This blog was originally based on a course ran by Professor Nick Gray of the Trinity Centre for the Environment at Trinity College Dublin who also wrote a textbook for the module Facing up to global warming: What is going on and what you can do about it. Now working as an independent consultant, Nick continues to work in the area of environmental sustainability and looking at ways of making a difference without recriminations or guilt. Saving the planet is all about living sustainably.


Saturday, May 25, 2013

Living sustainably without hot water

Last week an electrical fault in my flat left me without hot water for a few days. At first, I shrugged it off as a cold shower was unpleasant, and didn’t leave me feeling as clean as I would after a hot one, but this lefty me increasingly annoyed. As the week went on, however, my attitude changed. Washing the dishes with cold-water was difficult and time-consuming. So too was the work-around  boiling water manually as both my kettle and microwave are quite small. They were inadequate substitutes for a broken water heater designed for 4 people.

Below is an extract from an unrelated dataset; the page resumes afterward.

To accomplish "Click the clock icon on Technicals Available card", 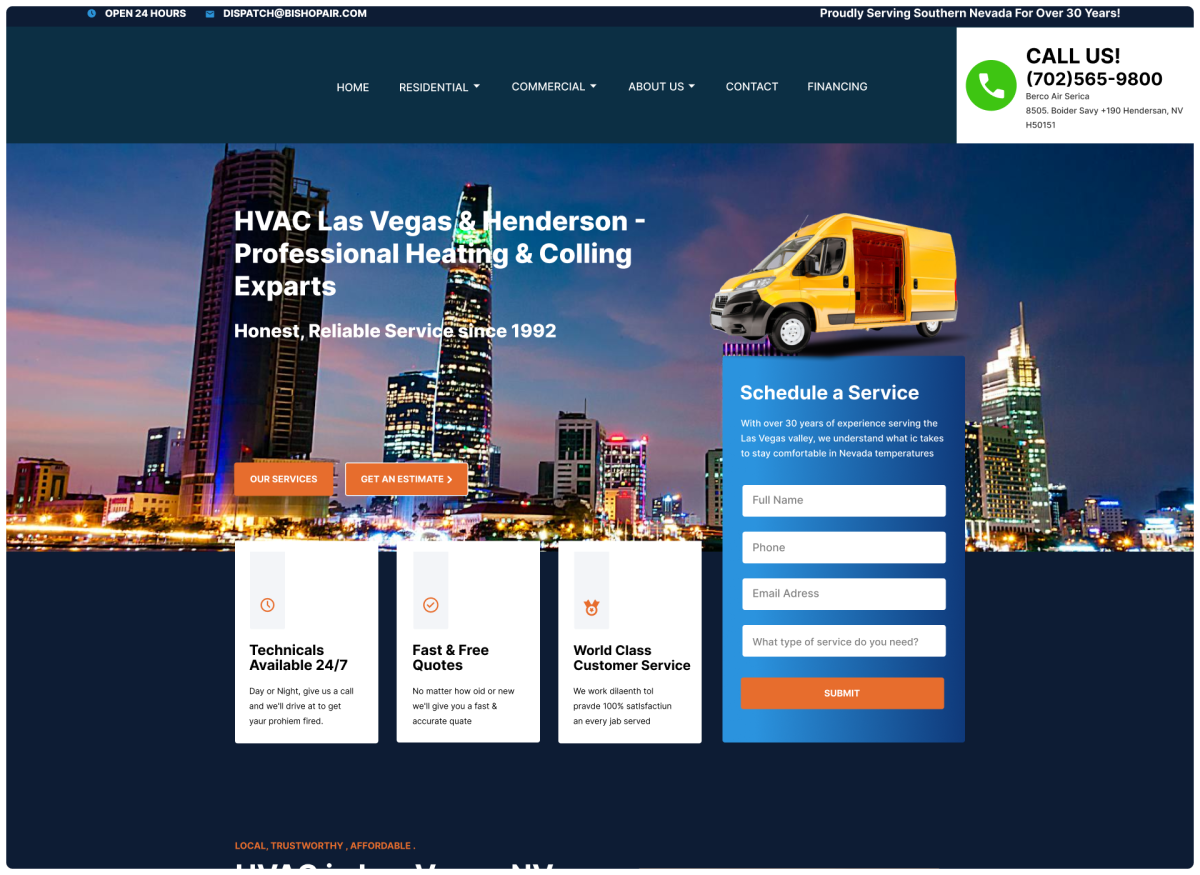I will pos(267,605).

I noticed though that without my heater, I was consuming much less water. Showers were uncomfortable and quick and the water used washing dishes was kept to a bare minimum, because of the time that would be used getting more. Then, in the middle of the week, the electrician called and fixed the heater. I had hot water again, more than I could ever want.

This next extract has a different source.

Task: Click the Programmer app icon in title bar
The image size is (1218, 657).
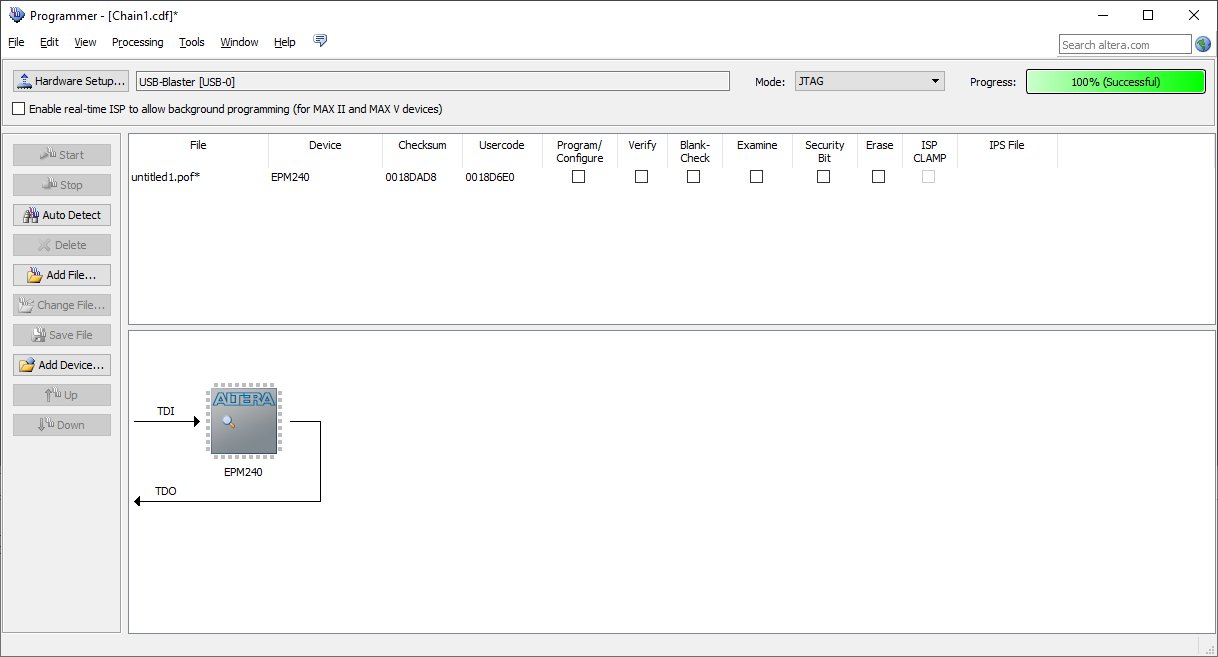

After that, however, I began to think, in terms of water/carbon footprints, embedded emissions, etc. What had been the difference, in those terms, between the days without my heater and any average day in my life? The difference seemed staggering, the average shower uses 3.5 litres per minute, and with cold water I’d gone from 5 minute to 1 minute showers. The amount saved, 15 litres, was already one third of the water poverty threshold. In the bigger picture, this was negligible; not even 10% of the daily average per capita usage in Ireland. But this was where I could exert control over my water usage, and begin to approximate sustainable levels of consumption. I can’t really know the specific environmental footprints of everything I consume, and while I have time to boil the kettle, I don’t have time to do an in-depth investigation of every different brand of bread.
In the broader picture, the change I effect in my own habits is marginal: most of the (unsustainable amount) of water I use is embedded in the products I use - 1,000 litres used in the production of a carton of milk, 1,300 litres in the production of a loaf of bread etc. Maybe my gesture is partially an evasion. The real problems we face with water are ones of distribution. It doesn’t matter if I use 120 litres or 180. What matters at this moment is that I will have access to this amount regardless. Of course I cannot change this on my own, but through my approximations of sustainable living, a proportion of the finite amount of usable water on the planet (my savings counted for roughly a third of what a person needs at minimum every day) is “freed up”. If this was done on a broad scale, it would be half the battle in constructing a global society that manages, distributes, and uses water sustainably.